[RECORDS SUPPLIED — start]

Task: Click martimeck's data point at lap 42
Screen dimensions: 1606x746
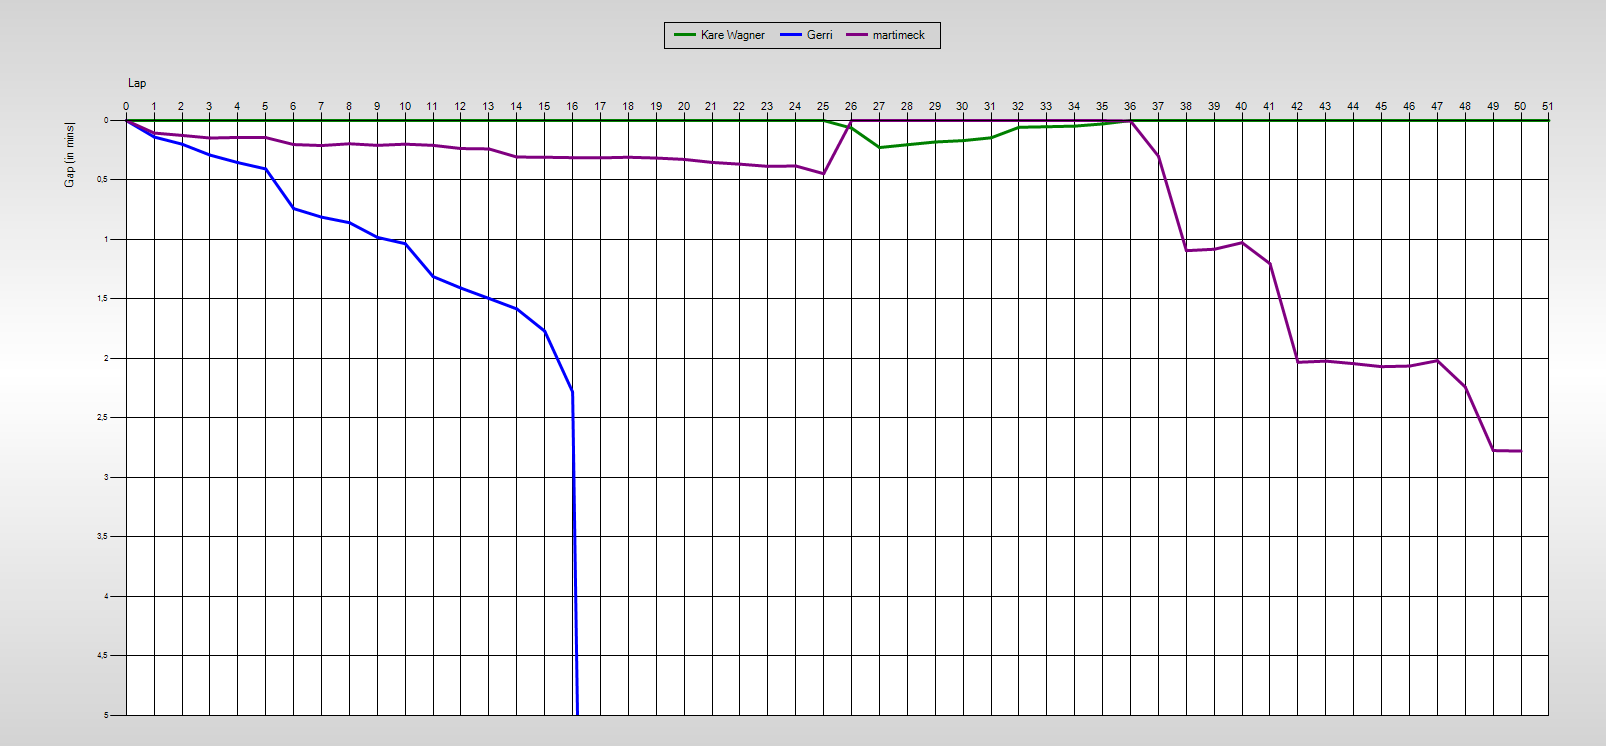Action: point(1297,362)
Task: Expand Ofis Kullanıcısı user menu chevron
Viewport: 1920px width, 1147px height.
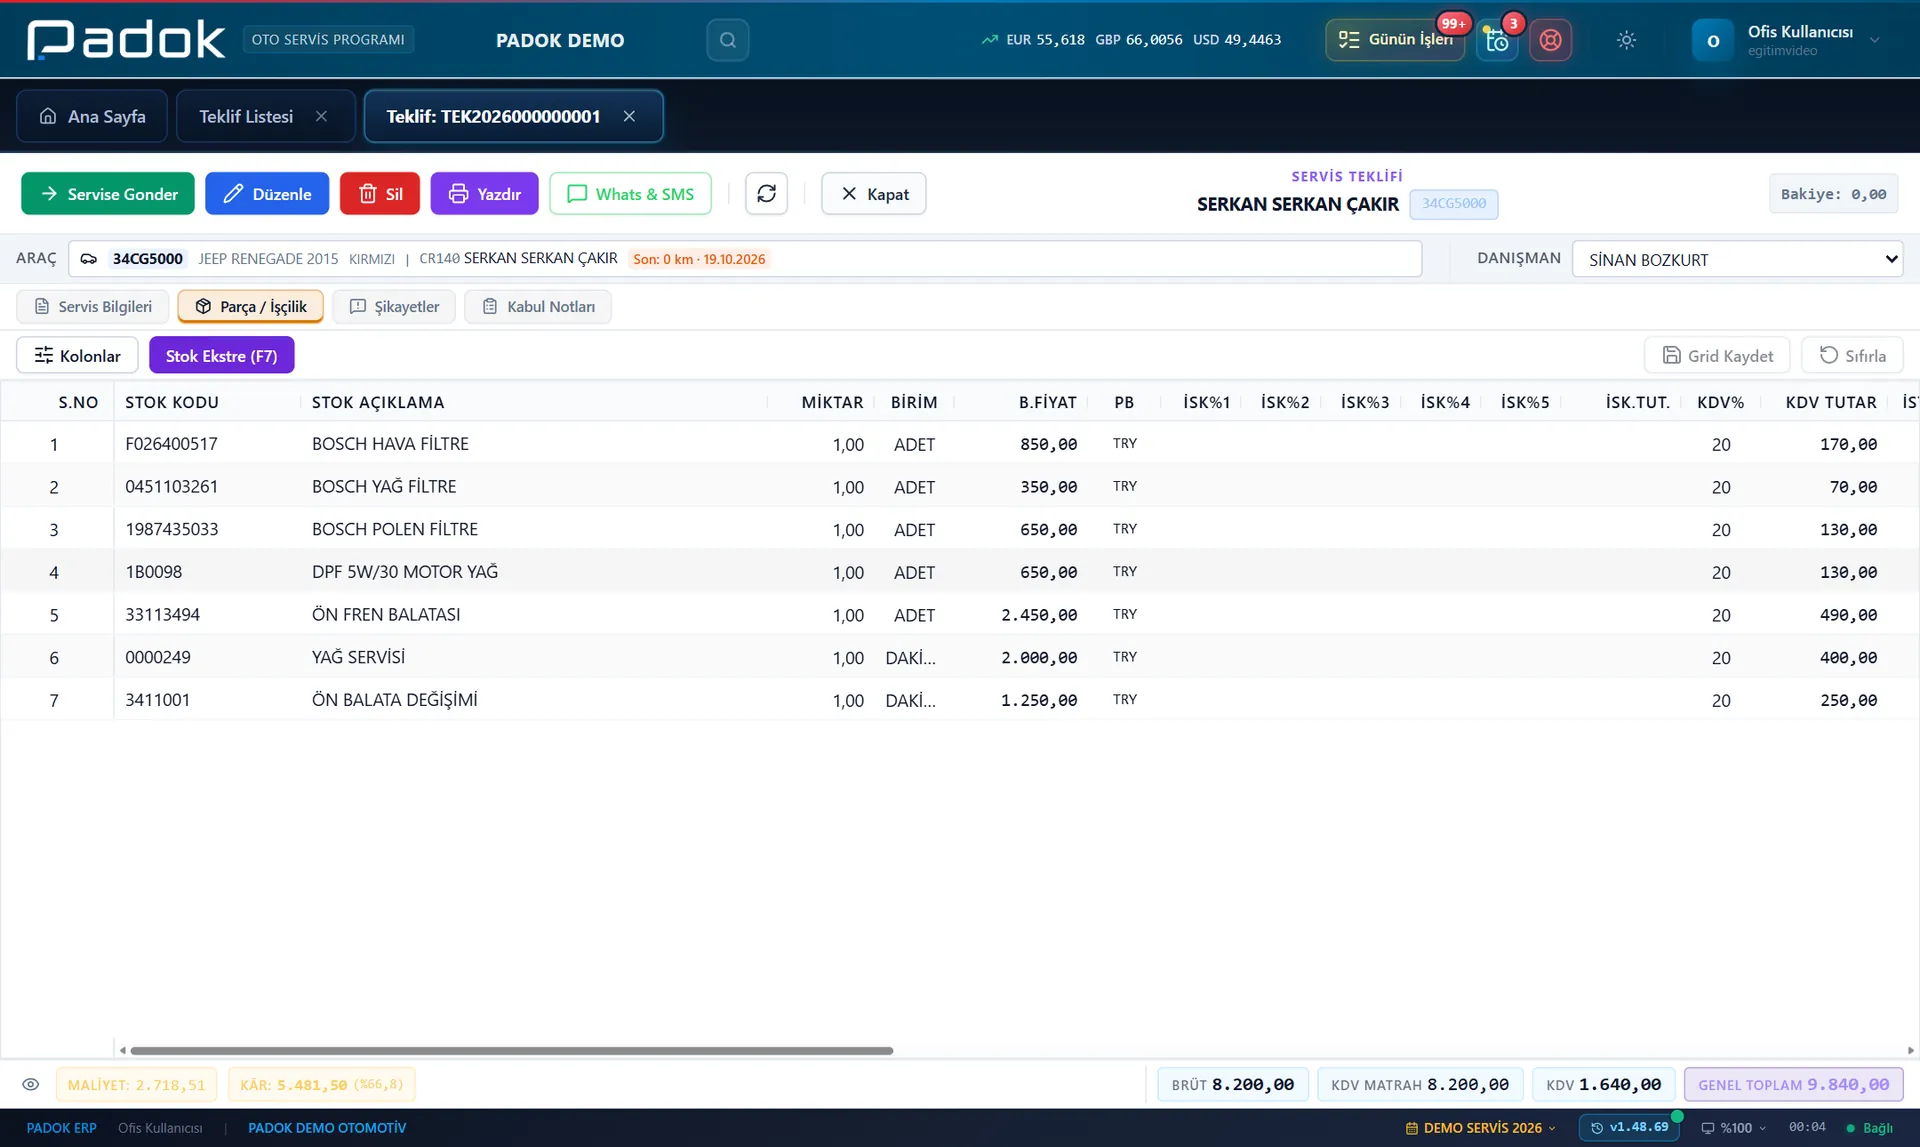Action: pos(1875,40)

[RECORDS SUPPLIED — finish]
[RECORDS SUPPLIED — start]

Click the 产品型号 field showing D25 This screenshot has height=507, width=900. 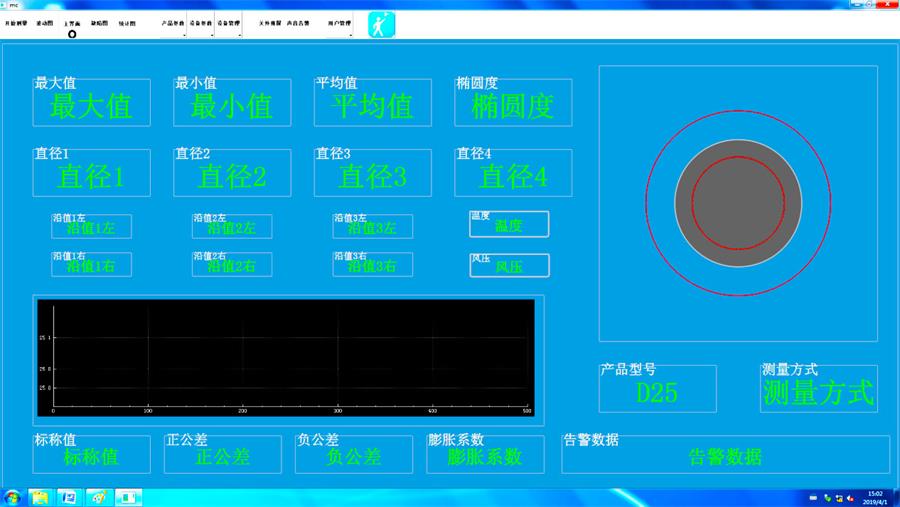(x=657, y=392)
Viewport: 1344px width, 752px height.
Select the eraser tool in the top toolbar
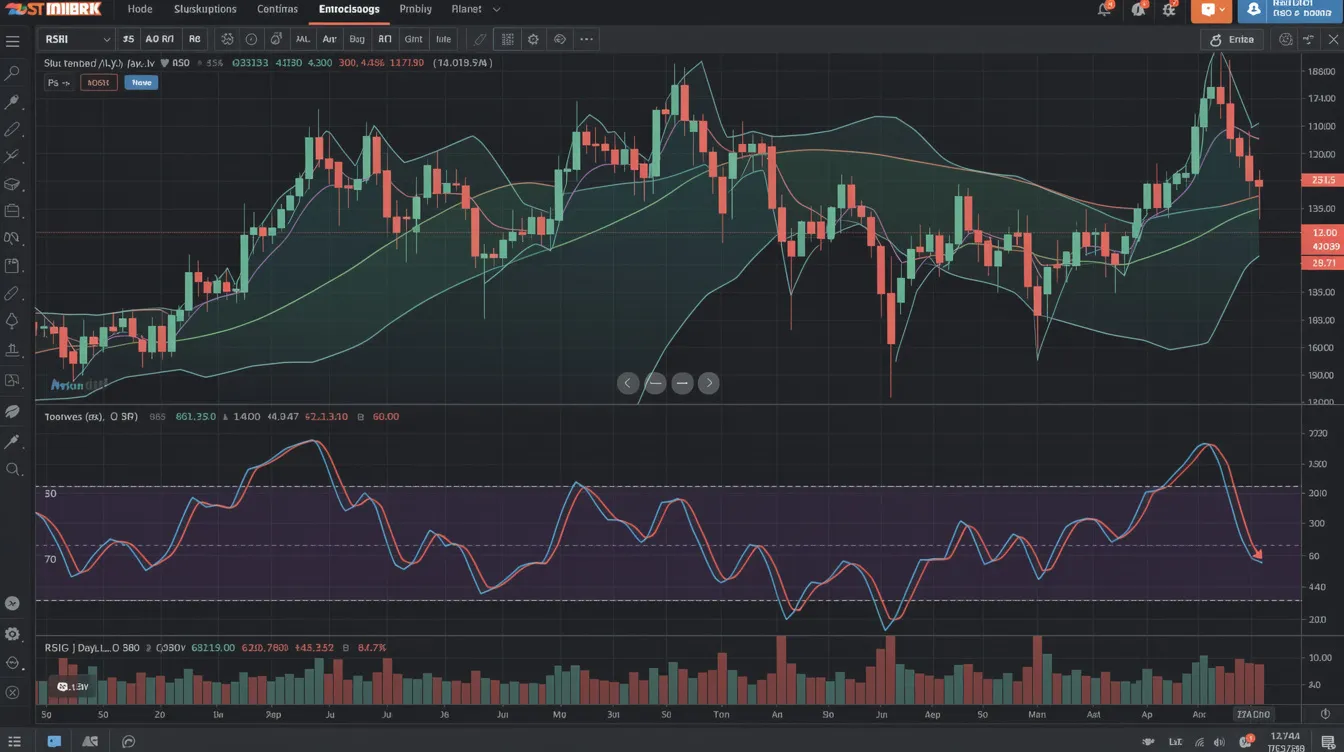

[RECORDS SUPPLIED — finish]

▸ EXERCISE DETAILS: Output the material above exactly, but only from the line that carries "Viewport: 1344px width, 752px height." through the line that carries "Select the eraser tool in the top toolbar".

▸ WRITTEN SOLUTION:
Viewport: 1344px width, 752px height.
Select the eraser tool in the top toolbar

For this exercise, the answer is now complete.